ECI “Stop TTIP” Will Start on Self-Organized Grounds
One week after the European Commission rejected the STOP-TTIP ECI proposal, citizens involved in the organisation of the initiative decided to act.
STOP-TTIP has announced in today’s press release that they will challenge the European Commission in the European Court of Justice (ECJ) for denying the right to speak out against TTIP and CETA in a European Citizens’ Initiative. However such a legal procedure usually takes several years. This has been shown by at least four ongoing similar cases brought up to Court by other ECIs that were declared inadmissible. In fact already almost half of the ECIs that applied for registration have been rejected by the Commission (20 out of 44). The ECI Campaign has raised attention on the highly restrictive interpretation of the ECI rules by the EU Commission. See here and here.
Michael Efler, member of the ECI citizens’ committee, said: “International trade agreements should not be negotiated behind closed doors without public intervention. This is the principle we will be fighting for at the European Court of Justice. It is unacceptable that, after secret negotiations over which we have no influence, the European Parliament and the public are presented with a fait accompli.”
In contrast to earlier denied cases of admissibility the European Commission does not state that the ECI “Stop TTIP” would “be manifestly outside the powers of the Commission to propose a legal act of the Union”. If this ECI is not outside the Commission’s powers, why has it been rejected then?” asks Carsten Berg, General Coordinator of The ECI Campaign.
What is more, the organisers will carry out a self-organized European Citizens’ Initiative, which will be an “autonomous ECI” that can not be sanctioned by the Commission, but is a free expression of people’s opposition to TTIP and CETA. Through this informal ECI the organisers will most likely address not only the European Commission, but also the European Parliament and the Council of Ministers.

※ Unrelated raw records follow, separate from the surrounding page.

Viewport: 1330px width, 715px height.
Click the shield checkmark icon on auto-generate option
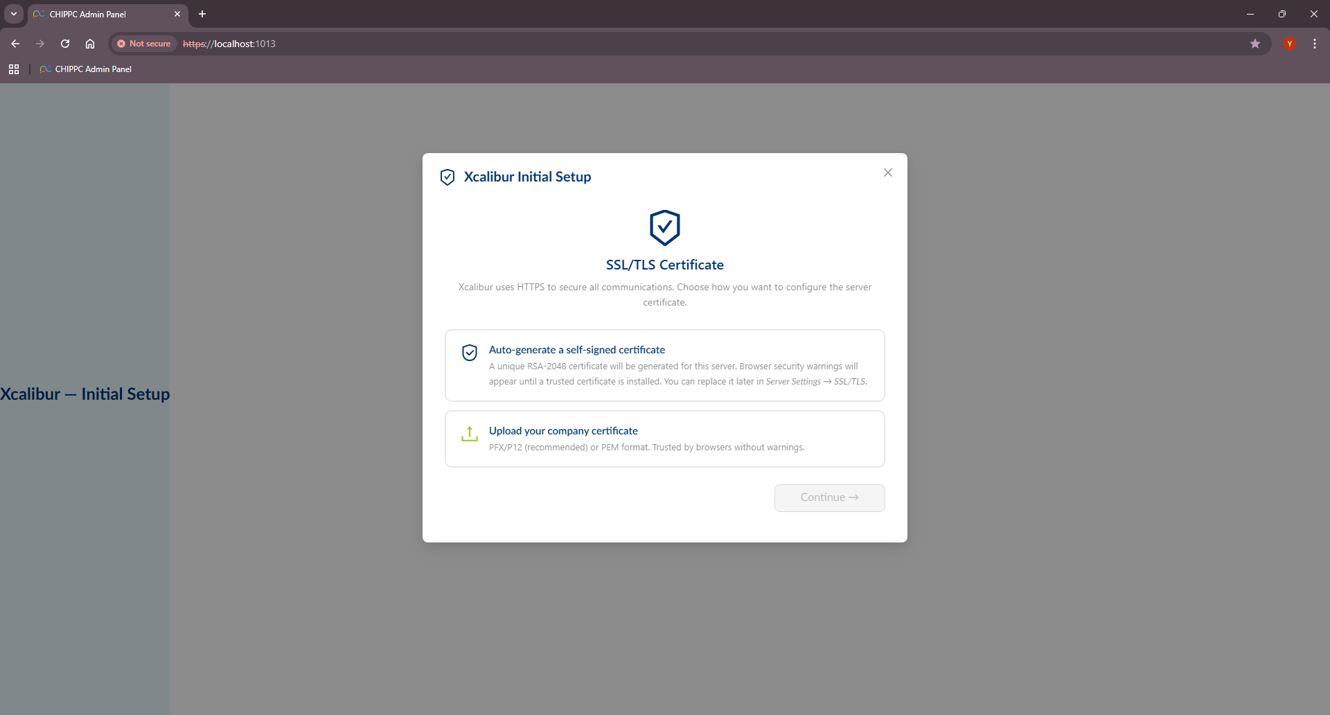tap(470, 353)
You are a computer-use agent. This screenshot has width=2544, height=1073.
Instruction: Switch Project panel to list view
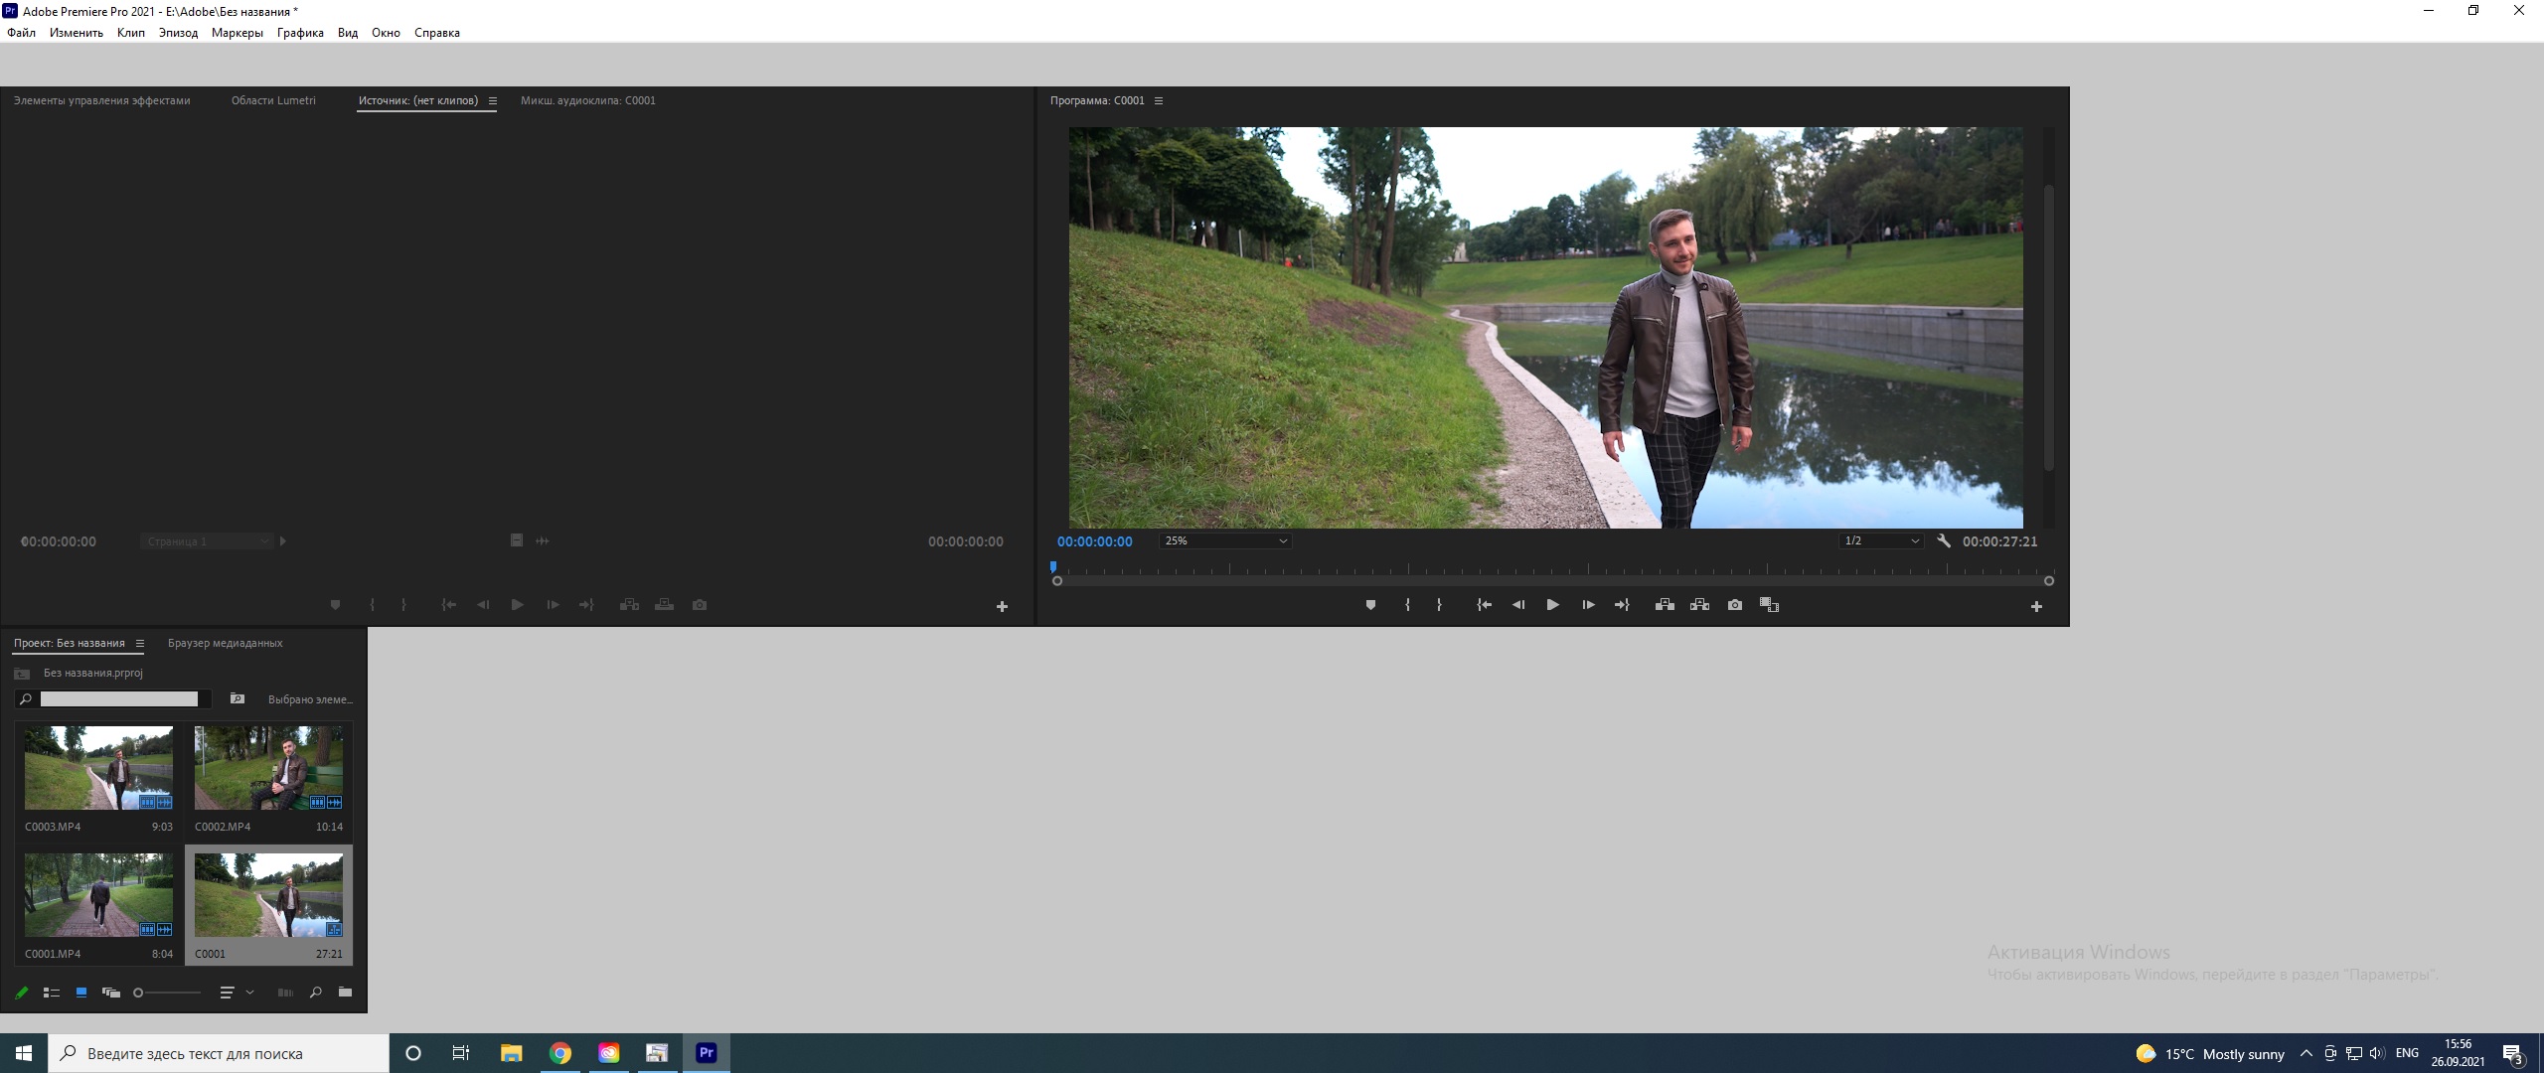[52, 993]
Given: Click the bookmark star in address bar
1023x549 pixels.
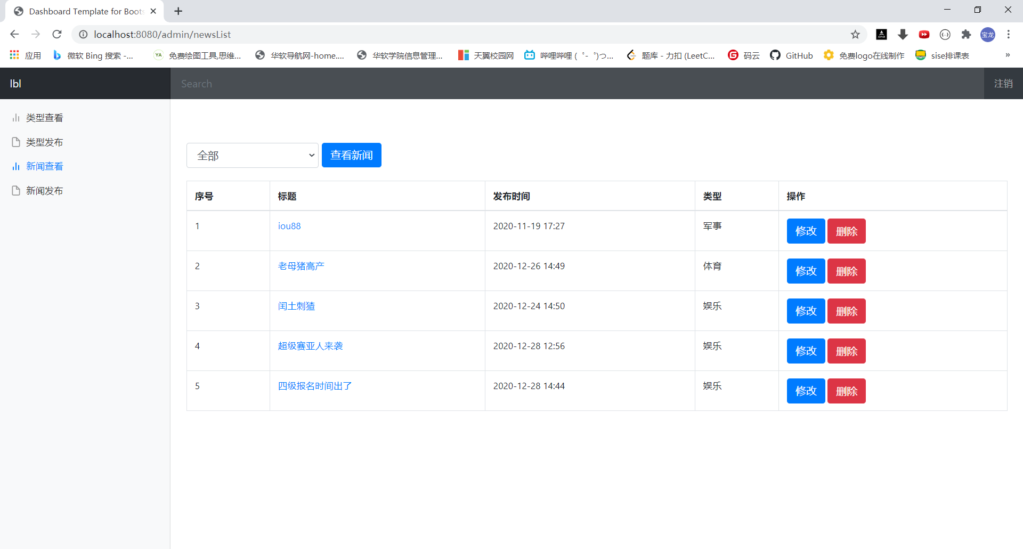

Karl Baer, member of the ECI steering committee, said: “We will not be ending our protest just because the European Commission wants to gain time with an unfounded and politically motivated rejection. Democracy arises through social intervention and participation in the political process; it is not something to be granted or denied by Brussels. That is why we will be launching a self-organised European Citizens’ Initiative. The European Commission is trying to ignore us; it will not succeed.”
The ECI will be carried out very similarly to a conventional ECI. The organisers plan to provide signature lists for paper collection and an online signature gathering tool. Most probably the initiative will start in early October.